Building some models
**Talking about Maths, Coding and Machine Learning Warning** Skip to the results section if you don’t want the gory details. All that I describe from here on out was done with R. There are links at the end of the article with further details on the approach I use.
We are going to build some machine-learning models that will take inputs like pitch velocity, spin, and location over the plate to predict a run value for each pitch. I am going to be using Random Forest model to generate this. To do that, we need pitch-level data.
Firstly, we grab the Statcast pitch-level data from Baseball Savant. I do this using R and the ‘baseballr’ package built by Bill Petti. Thanks to both.
Next, for our models, we need an outcome which we are trying to calculate. We will use the linear weights of all events, e.g. singles, doubles, walks, balls and strikes. These linear weights are effectively the average run value of these events during the 2021 season. We do this because the actual outcome (i.e. runs scored) of each pitch is dependent on many other aspects, some beyond the control of the pitcher, and we want to treat them equally. To do this, we need to build some run expectancy matrices.
Run expectancy matrices, or RE24 or RE288, provide the average number of runs scored per inning given the current count, number of outs and placement of baserunners. And therefore, the amount which is expected from that point.

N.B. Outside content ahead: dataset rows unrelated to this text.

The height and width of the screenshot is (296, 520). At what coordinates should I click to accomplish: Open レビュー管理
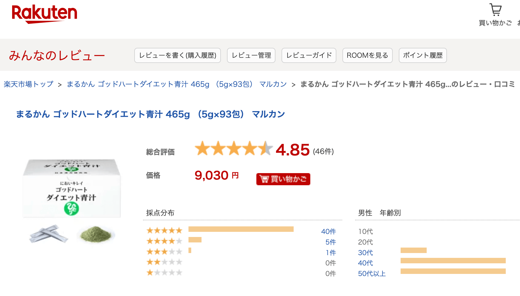click(x=251, y=55)
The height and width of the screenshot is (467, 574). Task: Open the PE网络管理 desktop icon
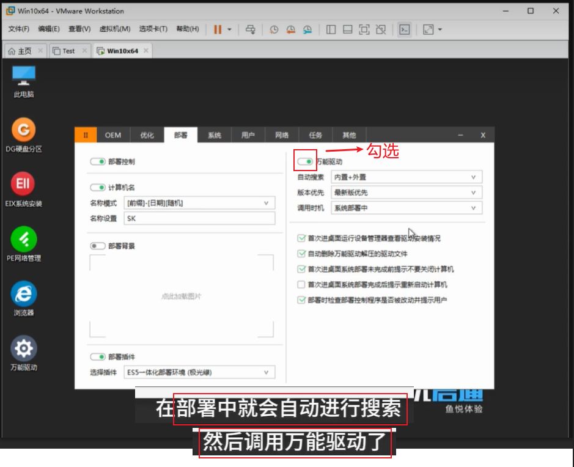click(24, 239)

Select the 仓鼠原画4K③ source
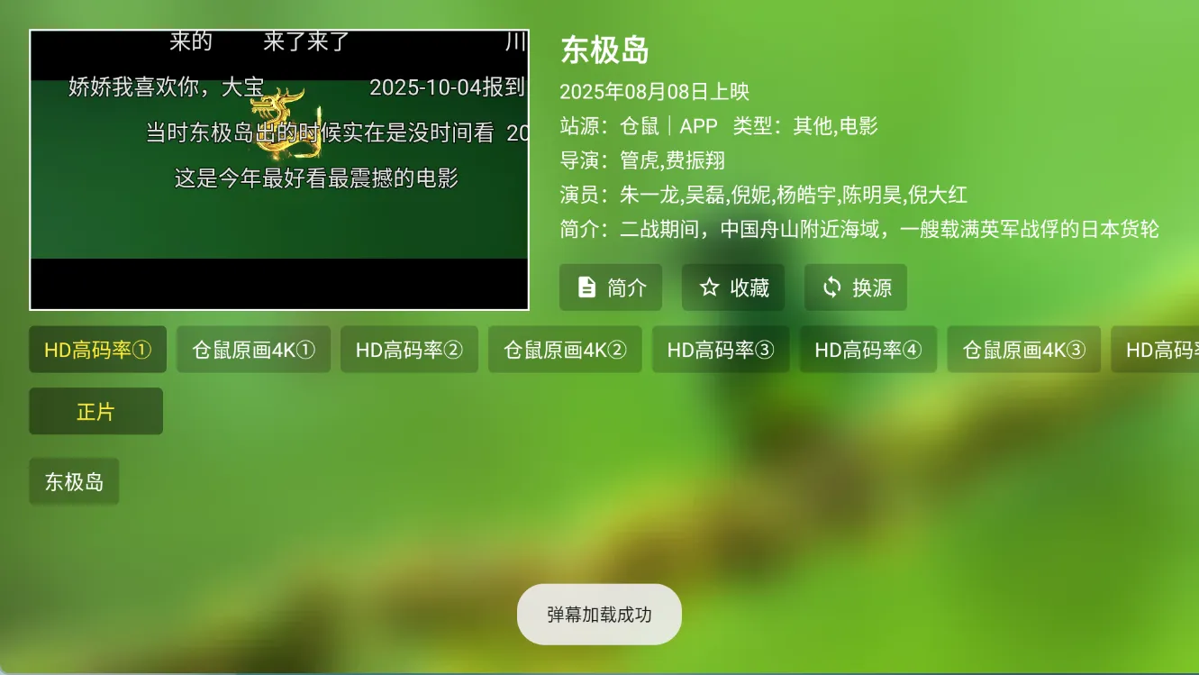1023,349
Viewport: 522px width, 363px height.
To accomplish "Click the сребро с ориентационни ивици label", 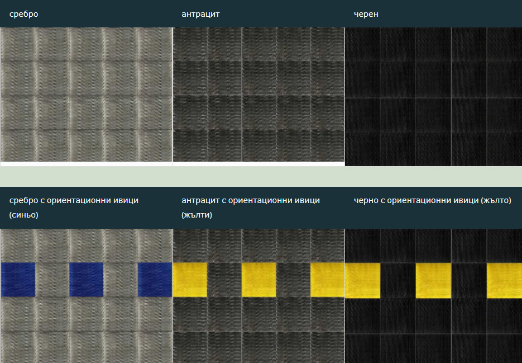I will [74, 200].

The number “24” refers to the potential number of base-out states (zero outs, one out, two outs, and the eight different baserunner arrangements). Whilst “288” is the same but with the additional 12 states of the count. Here is the RE288, which we need for 2021.
This is colour coded so that anything blue is worse than the run expectancy at the start of an inning (0.51 runs) and anything red better. Personally, I find it very interesting to compare states with similar run expectancies, e.g. the start of an inning has a similar run expectancy to a bases-loaded situation with two outs and 1-2 down in the count. Which would you prefer (assuming your team hadn’t scored other runs)?
With this, and simpler RE24, we can calculate the linear weight for all events. Some samples below.
Now we have our linear weights; these can become our outcomes. Every ball thrown gets a value based on the linear weight of that event of that pitch.
With this, we can start to think about building our machine-learning models. Next, we need to determine what input variables we want to put into it. Normally, this would take a good bit of time to do the exploratory analysis to work out which parts of the Statcast data (it has over 90 columns) to use as features for the model, but I’ve used this data a lot, so we are just going to select a few outright. We are going to test later to see if they are all features worth keeping.
“release_speed”, “release_pos_x_adj”, “release_extension”, “release_pos_z”, “pfx_x_adj”, “pfx_z”, “plate_x”, “plate_z”, “release_spin_rate”, “spin_axis”
These are all pieces of raw data that I believe could impact the outcome of the pitch, but there are also other factors that I could include which are not part of the raw data.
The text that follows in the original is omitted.